++++ 出典 ++++

バトルシップコーブについて説明したとき、この
「ジョセフ・P・ケネディJr.」
について少し触れたのですが、それをもう一度書いておきます。
JFKの兄、ジョセフはハーバード在学中に海軍パイロットに応募、
1942年に海軍予備少尉となって対潜哨戒任務に就いていましたが、
1944年に欧州戦線で極秘作戦に参加し、戦死しました。
そしてその1年後、彼の名前を付けられた駆逐艦が誕生しました。
それがこの「ジョセフ・P・ケネディ・ジュニア」です。
ここで思うのが、ジョセフが事故死する2ヶ月前に、
弟のジョンはまだ同じようにハーバードを卒業して海軍におり、
前にここでもお話ししたPTボートの艇長として日本軍と戦い、
危ういところで生還するという経験をしていたことです。
弟が九死に一生を得たその2ヶ月後、父親が期待をかけていた
兄の方が死んでしまったという運命の不思議さ。
さらに不思議なのは、海軍がこの無名の予備士官の名前を駆逐艦に与えた時、
後の合衆国大統領ジョン・フィッツジェラルド・ケネディは
まだ政治家ですらなかったという事実です。
「ケネディ家の人々とケネディ」
という説明ボードには、まず左上のロバート(JFKの弟)が
「僕は海軍の幹部候補生学校を辞めてすぐ
レーダーマンとしてJPKに配置されたのさ」
1945年の12月15日にJPKは就役し、ロバートは海軍士官としての訓練を切り上げ、
2月1日からカリブ海への「シェイクダウン・クルーズ」、つまり慣らし航海に
見習いとして乗務を始めました。
5月1日には名誉除隊をしてメダルも授与されています。
青い星の中には、ケネディ夫人ジャッキーのことが書かれています。
次回詳しくお話ししますが、彼女は夫とともにJPKから
アメリカズカップを観戦し、また70年には息子のジョンと
娘のキャロラインを伴って乗艦しています。
キャロラインは先日日本での大使職を離任しましたが、
やはり民主党の大使だけあって、空気読まないリベラル的発言が
時として痛々しかったというように感じました。
本国アメリカでも、日本の大使になるには実力不足では?
という声が実のところ相次いでいたとか。
さて、そして最後にJFKが何を言っているかというと・・・、
「私はJPKをキューバに送って、ソ連に”ビジネスであることを”見せたのだ」
「ビジネス」の意味ががイマイチよくわからないのですが・・・。
1962年のキューバ危機において、米政府はキューバでのソ連の弾道ミサイル配置に対応し、
海上封鎖のため艦隊をカリブ海に配置しましたが、JPKはその任務に参加し、
ソ連がミサイルをキューバから撤去した後も、哨戒を続けています。
ついでに、ジャッキー夫人は、この時、
『もし事態が変化したら、私はキャロラインとジョンJRの手をつなぎ、
ホワイトハウスの南庭に行きます。
そして勇敢な兵士のようにそこに立ち、
全てのアメリカ人と同じく運命に立ち向かいます。』
と、大統領の家族だけが核シェルターに避難することを拒否したそうです。
男前だねえ。

++++

### 学習課題
(A) 駆逐艦ケネディ・ジュニアの文章のうち、「ここで思うのが、ジョセフが事故死する2ヶ月前に、」で始まり「兄の方が死んでしまったという運命の不思議さ。」で終わる部分を、一字も変えずに書き出しなさい。
(B) 駆逐艦ケネディ・ジュニアの文章の内容を、2文で要約しなさい。
(C) 駆逐艦ケネディ・ジュニアの文章の最後の文に続けて、その先を書き継ぎなさい。

++++ 元データ ++++

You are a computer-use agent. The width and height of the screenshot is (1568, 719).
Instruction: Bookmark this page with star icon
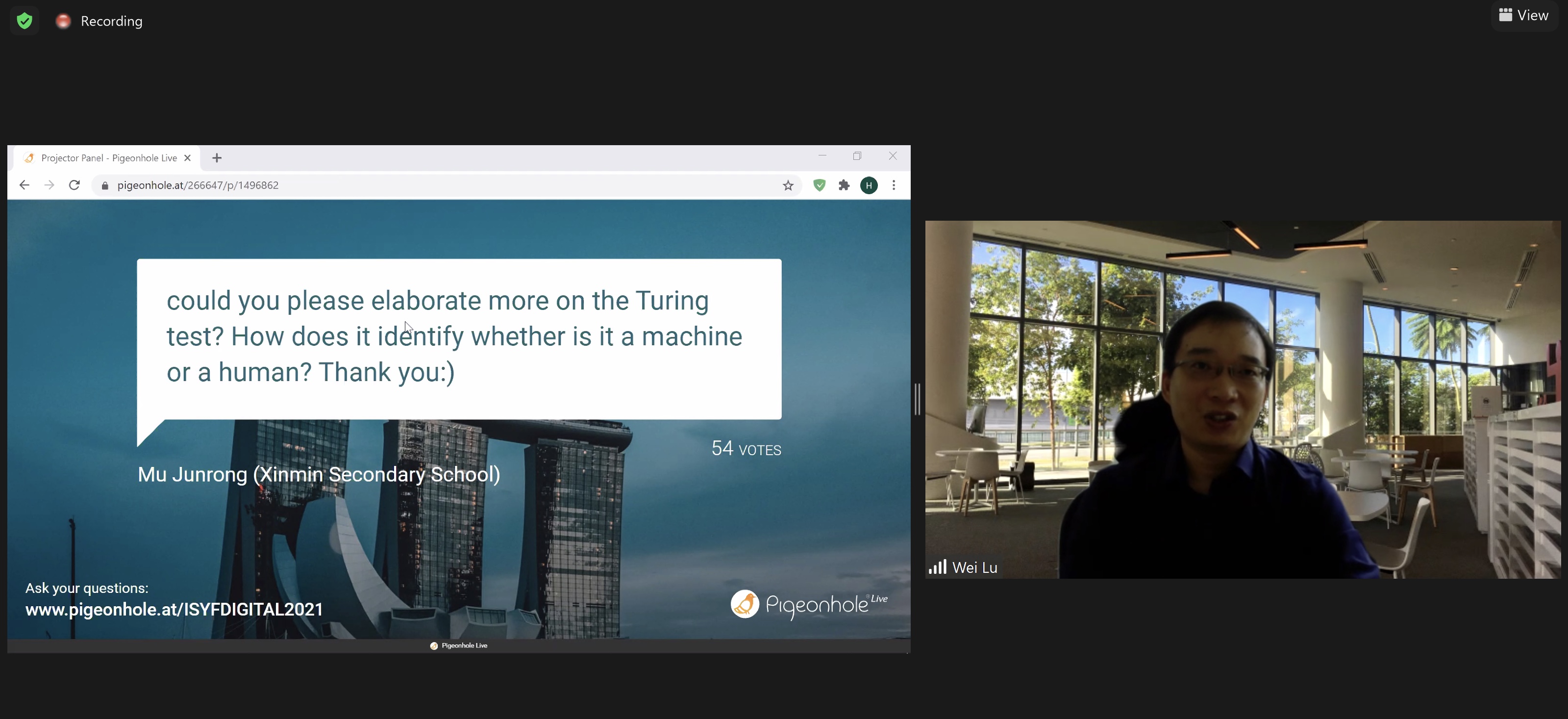(x=788, y=185)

++++

### 課題別解答
(A)
ここで思うのが、ジョセフが事故死する2ヶ月前に、
弟のジョンはまだ同じようにハーバードを卒業して海軍におり、
前にここでもお話ししたPTボートの艇長として日本軍と戦い、
危ういところで生還するという経験をしていたことです。
弟が九死に一生を得たその2ヶ月後、父親が期待をかけていた
兄の方が死んでしまったという運命の不思議さ。

(B) JFKの兄ジョセフ・P・ケネディJr.は1944年に欧州戦線の極秘作戦に参加して戦死し、その1年後に彼の名前を付けた駆逐艦が誕生した。この駆逐艦にはJFKの弟ロバートが見習いとして乗務し、1962年のキューバ危機では海上封鎖の任務に参加した。

(C)
しかし、これ本当にそうなっていたら、大統領の家族を差し置いて
自分たちが避難するわけにいかなくなったホワイトハウスの関係者に
かなり恨まれたかもしれませんね(笑)
キューバ危機は脅しや北のしょぼいミサイル威嚇と違って、本当にそうなる
可能性がかなり高かったと言われていますから、彼女のこの発言は
それだけで評価されるべきだとわたしは個人的に思っています。
さて、ここでアメリカ海軍の駆逐艦の命名基準についてお話ししておくと、
第二次世界大戦中、対潜哨戒、護衛任務のために大量に建造された
「ギアリング」型駆逐艦には、
戦死した海軍軍人の名前
が、彼らの栄誉を称えてつけられることになっていました。
ですから、DDの700番代から890番までの駆逐艦には
「ハロルド・J・エリソン」とか「フレッド・T・ベリー」とか、
あるいは個人ではなく海軍の家系を顕彰して、ファミリーネームだけの
「ストライブリング」「ヴォーゲルゲサング」なんてのがあります。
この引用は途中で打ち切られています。